Parquet Profile Configuration Advanced

The Advanced tab includes additional properties for optimizing the performance of the Parquet encoding. Note that these parameters are only used by the Parquet Encoder. None of these are choices when decoding.

 

The Parquet profile's Advanced tab

Setting

Description

Setting

Description

Compression Codec

The compression algorithm used to compress pages when encoding. Valid choices are Uncompressed, Snappy, Gzip, Lzo, Brotli, Lz4, and Zstd. Default is Uncompressed.

Block Size

The Block Size is the size of a row group buffered in memory. Block size limits the memory usage when writing. Larger values improve I/O when reading, but consumes more memory when writing. The Default Block Size is 134217728.

Page Size

The page is the smallest unit that must be read fully to access a single record. When reading, each page can be decompressed independently. If this value is too small, the compression deteriorates. The Default Page Size is 1048576.

Dictionary Page Size

There is one dictionary page per column per row group when dictionary encoding is used.
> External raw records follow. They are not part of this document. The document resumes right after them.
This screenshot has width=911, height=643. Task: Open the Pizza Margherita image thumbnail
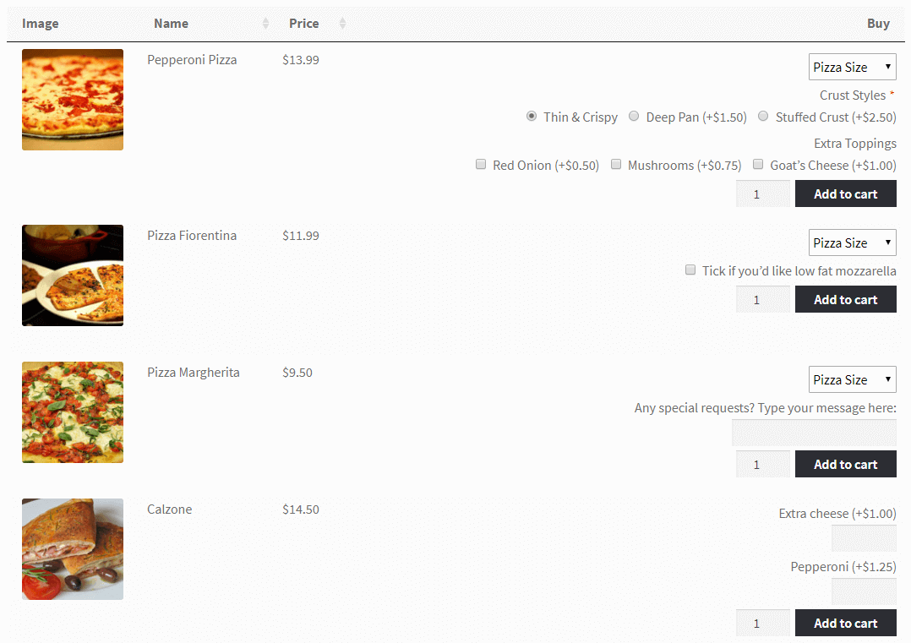(72, 411)
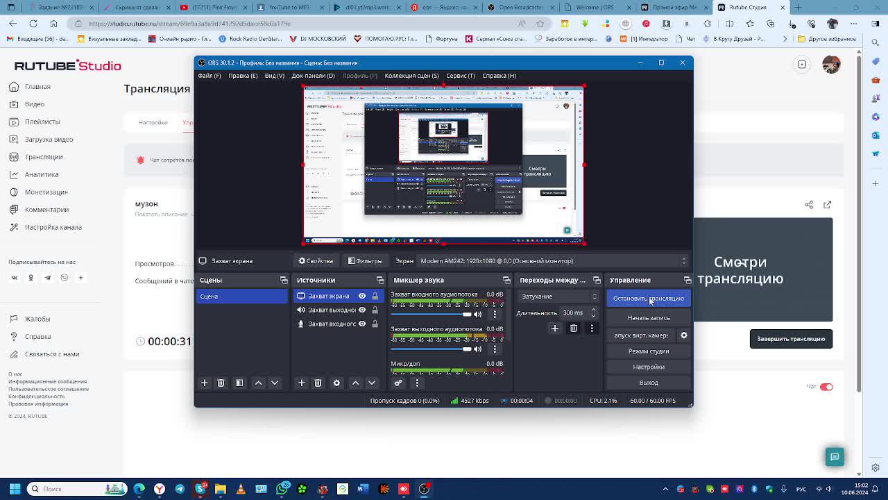Delete the selected scene with trash icon

coord(221,383)
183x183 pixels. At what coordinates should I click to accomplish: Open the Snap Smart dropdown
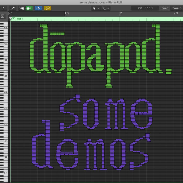(176, 8)
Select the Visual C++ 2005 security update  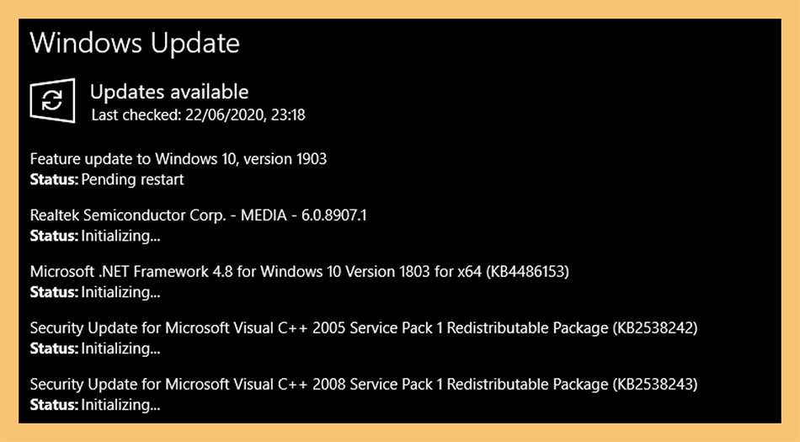pyautogui.click(x=364, y=328)
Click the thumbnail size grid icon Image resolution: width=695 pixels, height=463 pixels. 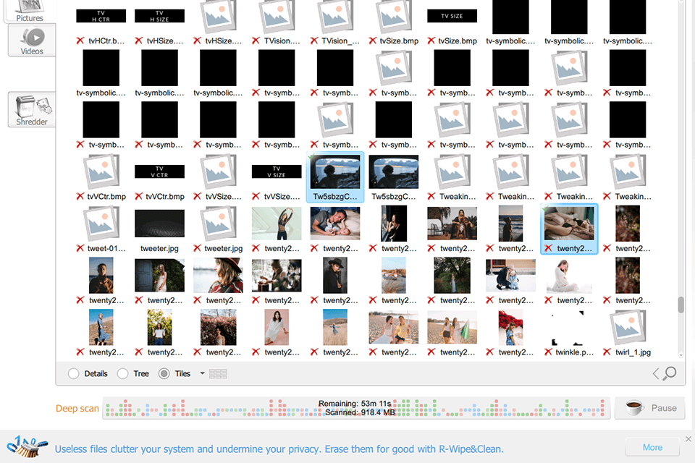point(217,373)
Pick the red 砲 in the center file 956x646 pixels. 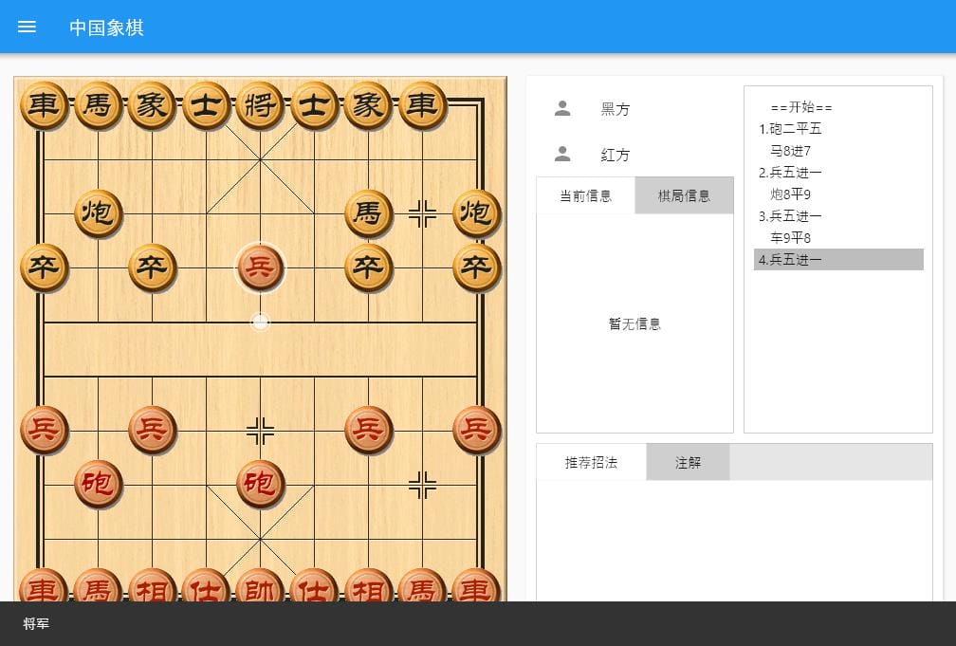[x=260, y=485]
Dictionary page size works like the page size, but for dictionary encoding. Default is 1048576.

Enable Dictionary

Select this checkbox to include the dictionary compression strategy in the generated Parquet document. Enable Dictionary allows for building a dictionary of values encountered in columns.

Validating

Select this checkbox to enable schema validation.

Writer Version

Parquet format version to use when writing. Version 1.0 (v1) ensures compatibility with older readers. Default is v1. There is also the option to set v2.